Exercise -
Quote the lines below from the one containing "783x445 pixels." to the final line, both ends included; exclude the pictures.

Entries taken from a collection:
● ● ●

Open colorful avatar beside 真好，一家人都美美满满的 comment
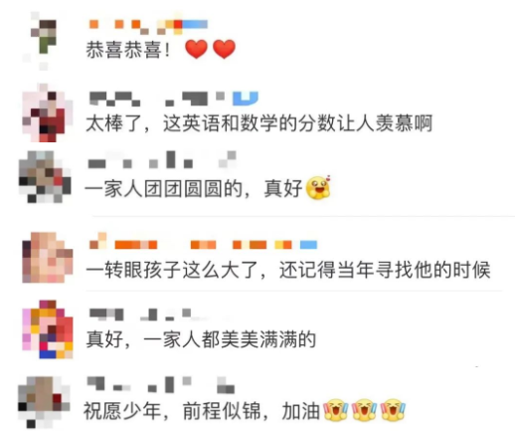The image size is (515, 431). click(x=48, y=329)
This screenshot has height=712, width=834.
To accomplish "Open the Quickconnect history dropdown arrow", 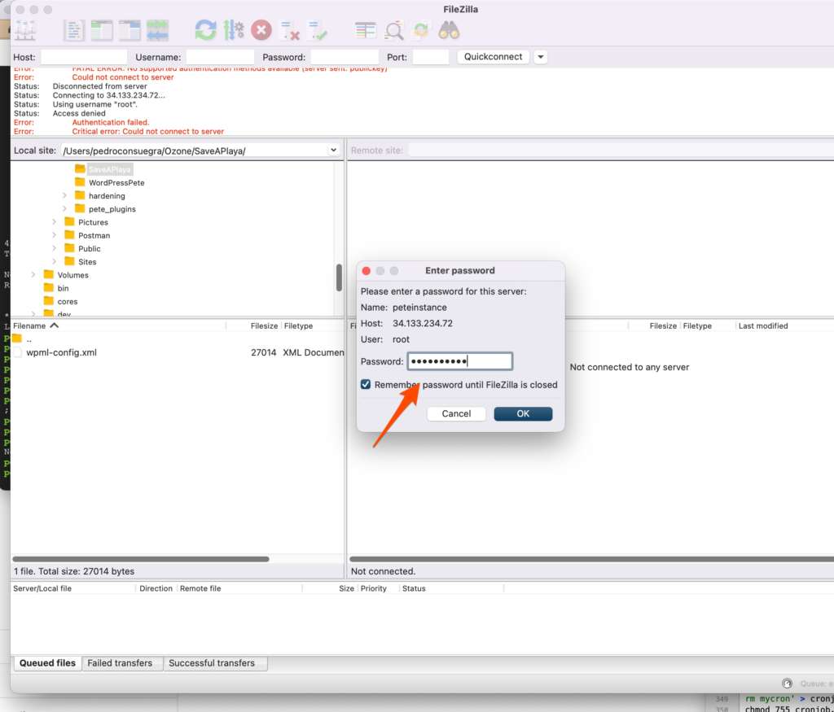I will [x=540, y=57].
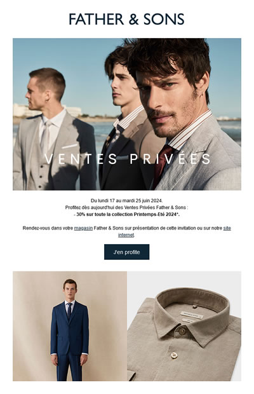Open the "site internet" hyperlink
Screen dimensions: 254x394
point(175,232)
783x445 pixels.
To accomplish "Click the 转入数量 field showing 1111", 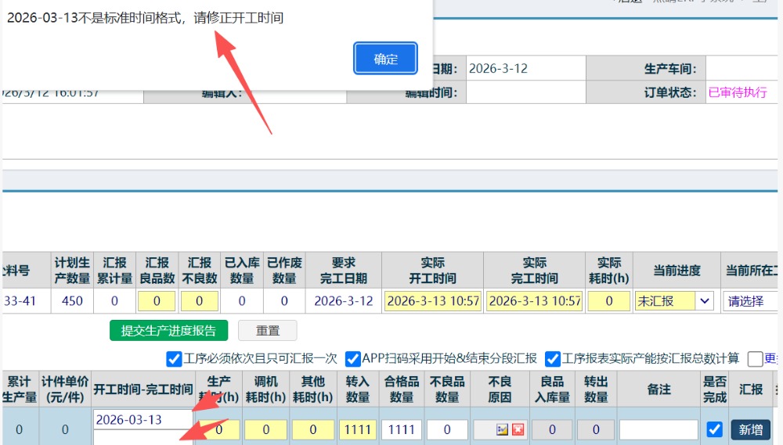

● ● ●

Task solution -
783x445 pixels.
To accomplish "Click the 转入数量 field showing 1111", 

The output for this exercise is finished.